Radiofrequency (RF) Electromagnetic Fields
Tissue Heating
An RF pulse (a short burst of an electromagnetic wave originating from the RF coils) is used in MRI to “excite” tissue protons by an exchange of energy. This absorption of RF energy can potentially cause heating of the tissue. Absorption of RF power by the tissue is described in terms of Specific Absorption Rate (SAR), which is expressed in Watts/kg. (In the US, the recommended SAR level for head imaging is 3.2 Watts/kg.) SAR in MRI is a function of many variables including pulse sequence and coil parameters and the weight of the region exposed. However, the actual increase in tissue temperature caused by exposure to RF radiation is dependent on the subjects thermoregulatory system (e.g. tissue perfusion, etc.).
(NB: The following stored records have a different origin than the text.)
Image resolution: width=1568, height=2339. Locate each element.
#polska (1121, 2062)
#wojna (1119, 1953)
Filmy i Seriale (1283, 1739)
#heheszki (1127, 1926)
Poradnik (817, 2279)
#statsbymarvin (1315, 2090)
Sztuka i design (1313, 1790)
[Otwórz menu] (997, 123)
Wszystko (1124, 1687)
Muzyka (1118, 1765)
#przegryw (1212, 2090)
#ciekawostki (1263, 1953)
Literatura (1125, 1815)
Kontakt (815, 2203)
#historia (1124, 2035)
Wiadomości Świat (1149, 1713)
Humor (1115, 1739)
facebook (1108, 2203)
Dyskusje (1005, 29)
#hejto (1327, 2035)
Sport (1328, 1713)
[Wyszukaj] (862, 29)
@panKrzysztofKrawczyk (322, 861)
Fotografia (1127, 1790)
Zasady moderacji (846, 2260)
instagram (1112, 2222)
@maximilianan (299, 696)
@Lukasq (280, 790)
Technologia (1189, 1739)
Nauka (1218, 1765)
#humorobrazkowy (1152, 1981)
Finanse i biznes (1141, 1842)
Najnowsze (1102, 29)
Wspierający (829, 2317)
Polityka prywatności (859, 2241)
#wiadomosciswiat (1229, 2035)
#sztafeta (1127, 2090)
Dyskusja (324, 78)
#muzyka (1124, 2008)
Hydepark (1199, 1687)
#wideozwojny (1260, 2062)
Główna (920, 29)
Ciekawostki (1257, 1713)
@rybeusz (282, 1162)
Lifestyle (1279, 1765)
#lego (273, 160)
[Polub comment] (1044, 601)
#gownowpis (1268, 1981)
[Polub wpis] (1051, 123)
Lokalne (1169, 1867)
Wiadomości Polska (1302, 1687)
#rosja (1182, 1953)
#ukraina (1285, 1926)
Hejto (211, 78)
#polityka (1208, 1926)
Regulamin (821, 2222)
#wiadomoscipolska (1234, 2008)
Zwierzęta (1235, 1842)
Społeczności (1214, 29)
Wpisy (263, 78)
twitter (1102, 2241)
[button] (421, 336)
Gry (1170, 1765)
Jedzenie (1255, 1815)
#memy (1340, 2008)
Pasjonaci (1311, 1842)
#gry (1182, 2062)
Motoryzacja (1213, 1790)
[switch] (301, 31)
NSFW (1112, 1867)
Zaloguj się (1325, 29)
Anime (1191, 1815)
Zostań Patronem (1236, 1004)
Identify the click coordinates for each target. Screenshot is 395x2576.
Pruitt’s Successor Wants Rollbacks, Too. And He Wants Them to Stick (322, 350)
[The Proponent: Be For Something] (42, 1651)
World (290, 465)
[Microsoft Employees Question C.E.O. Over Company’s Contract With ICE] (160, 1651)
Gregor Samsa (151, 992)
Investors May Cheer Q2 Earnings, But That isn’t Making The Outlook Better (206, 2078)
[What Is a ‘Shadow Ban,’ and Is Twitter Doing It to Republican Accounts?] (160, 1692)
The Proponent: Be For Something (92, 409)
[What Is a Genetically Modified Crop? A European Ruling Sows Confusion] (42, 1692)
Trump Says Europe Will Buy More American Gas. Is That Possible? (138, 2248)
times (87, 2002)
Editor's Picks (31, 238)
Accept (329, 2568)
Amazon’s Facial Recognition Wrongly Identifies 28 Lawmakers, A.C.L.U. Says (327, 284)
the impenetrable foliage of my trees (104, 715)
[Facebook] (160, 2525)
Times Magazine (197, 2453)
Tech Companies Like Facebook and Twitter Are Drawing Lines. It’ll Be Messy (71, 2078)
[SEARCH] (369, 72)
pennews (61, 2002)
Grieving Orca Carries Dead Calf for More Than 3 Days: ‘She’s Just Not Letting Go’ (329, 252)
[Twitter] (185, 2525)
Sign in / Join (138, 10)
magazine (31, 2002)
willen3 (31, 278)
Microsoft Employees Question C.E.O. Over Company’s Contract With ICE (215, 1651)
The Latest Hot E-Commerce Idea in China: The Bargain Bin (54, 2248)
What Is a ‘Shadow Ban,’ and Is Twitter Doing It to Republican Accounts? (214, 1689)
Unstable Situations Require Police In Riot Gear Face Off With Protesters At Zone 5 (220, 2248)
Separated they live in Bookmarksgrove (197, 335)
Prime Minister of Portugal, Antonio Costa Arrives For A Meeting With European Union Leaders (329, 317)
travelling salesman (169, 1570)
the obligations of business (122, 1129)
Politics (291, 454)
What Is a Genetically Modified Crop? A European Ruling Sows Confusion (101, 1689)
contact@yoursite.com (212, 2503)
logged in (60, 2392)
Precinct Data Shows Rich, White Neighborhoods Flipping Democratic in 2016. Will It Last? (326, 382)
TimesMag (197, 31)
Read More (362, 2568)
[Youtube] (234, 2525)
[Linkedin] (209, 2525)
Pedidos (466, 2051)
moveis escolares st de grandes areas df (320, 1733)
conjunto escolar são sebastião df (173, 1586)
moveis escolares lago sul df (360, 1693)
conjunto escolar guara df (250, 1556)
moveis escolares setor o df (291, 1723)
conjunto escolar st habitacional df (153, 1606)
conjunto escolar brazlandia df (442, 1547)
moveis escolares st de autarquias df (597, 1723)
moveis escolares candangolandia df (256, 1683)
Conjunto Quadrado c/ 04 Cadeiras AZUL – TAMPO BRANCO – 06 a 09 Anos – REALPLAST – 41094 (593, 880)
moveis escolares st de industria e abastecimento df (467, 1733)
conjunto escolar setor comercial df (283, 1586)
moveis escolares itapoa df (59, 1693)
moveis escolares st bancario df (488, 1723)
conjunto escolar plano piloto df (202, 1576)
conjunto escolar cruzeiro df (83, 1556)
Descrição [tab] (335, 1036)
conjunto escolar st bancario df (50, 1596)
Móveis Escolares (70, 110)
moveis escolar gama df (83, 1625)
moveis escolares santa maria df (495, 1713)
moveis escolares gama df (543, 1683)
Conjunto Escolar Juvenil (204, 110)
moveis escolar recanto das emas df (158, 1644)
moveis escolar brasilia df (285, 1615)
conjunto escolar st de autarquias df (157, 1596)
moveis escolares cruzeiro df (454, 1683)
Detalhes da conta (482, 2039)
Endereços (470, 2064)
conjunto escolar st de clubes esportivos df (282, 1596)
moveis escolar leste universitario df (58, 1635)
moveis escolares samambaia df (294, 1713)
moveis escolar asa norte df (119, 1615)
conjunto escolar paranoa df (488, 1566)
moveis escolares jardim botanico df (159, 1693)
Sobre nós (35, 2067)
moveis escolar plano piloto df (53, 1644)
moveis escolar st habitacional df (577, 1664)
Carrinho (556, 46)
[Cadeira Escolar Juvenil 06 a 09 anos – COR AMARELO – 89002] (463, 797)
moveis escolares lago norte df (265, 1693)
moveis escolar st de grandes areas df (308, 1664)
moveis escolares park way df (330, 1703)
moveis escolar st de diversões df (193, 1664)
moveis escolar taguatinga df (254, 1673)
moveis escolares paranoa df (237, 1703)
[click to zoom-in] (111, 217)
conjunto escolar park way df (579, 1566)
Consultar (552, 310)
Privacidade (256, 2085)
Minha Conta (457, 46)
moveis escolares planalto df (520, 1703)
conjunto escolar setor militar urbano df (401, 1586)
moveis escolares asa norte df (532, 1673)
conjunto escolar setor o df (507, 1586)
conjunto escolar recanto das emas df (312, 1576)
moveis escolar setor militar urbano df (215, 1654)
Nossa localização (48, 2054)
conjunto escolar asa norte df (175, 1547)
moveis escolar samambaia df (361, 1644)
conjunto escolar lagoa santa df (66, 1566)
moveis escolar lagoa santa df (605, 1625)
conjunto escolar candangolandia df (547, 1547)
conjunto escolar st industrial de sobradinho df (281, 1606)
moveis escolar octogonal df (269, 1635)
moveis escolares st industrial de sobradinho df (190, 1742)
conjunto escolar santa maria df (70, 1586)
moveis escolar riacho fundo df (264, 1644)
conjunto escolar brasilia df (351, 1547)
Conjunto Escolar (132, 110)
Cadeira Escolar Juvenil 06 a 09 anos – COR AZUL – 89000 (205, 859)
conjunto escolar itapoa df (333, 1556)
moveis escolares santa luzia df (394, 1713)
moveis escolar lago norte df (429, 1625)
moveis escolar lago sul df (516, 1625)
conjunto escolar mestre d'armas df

The risk of exposing subjects with compromised thermoregulatory function (e.g. elderly patients and patients taking medications that affect thermoregulation, such as calcium-blockers, beta-blockers, diuretics, or vasodilators) to MR procedures that require high SARs has not been assessed.
Electrical Burns
RF fields can cause burns by producing electrical currents in conductive loops. When using equipment such as surface coils, ECG or EEG leads, the investigator must be extremely careful not to allow the wire or cable to form a conductive loop with itself or with the subject. Coupling of a transmitting coil to a receive coil may also cause severe burns.
Other Concerns
Pregnancy
There are no known adverse effects of MRI on developing fetuses. Most early studies on pregnant animals were negative for teratogenic effects, and a recent survey found no association between working in the MR environment and a number of pregnancy outcome variables*. However, given the scarcity of data on the subject and the high susceptibility of the developing fetus to damage in general, we believe it is not worth the risk for pregnant women to participate as subjects in MR research studies. Most clinical units allow pregnant employees to enter the scan room, but not to remain in the room while the RF and gradient fields are applied during image acquisition. Pregnant researchers at the Center will regulate their own exposure to the magnets.
*For references see Shellock and Kanal, 1996, Ch. 5 (see below).
If a subject or patient has any medical devices, you must get clearance from one of the NMR MRI Center Staff.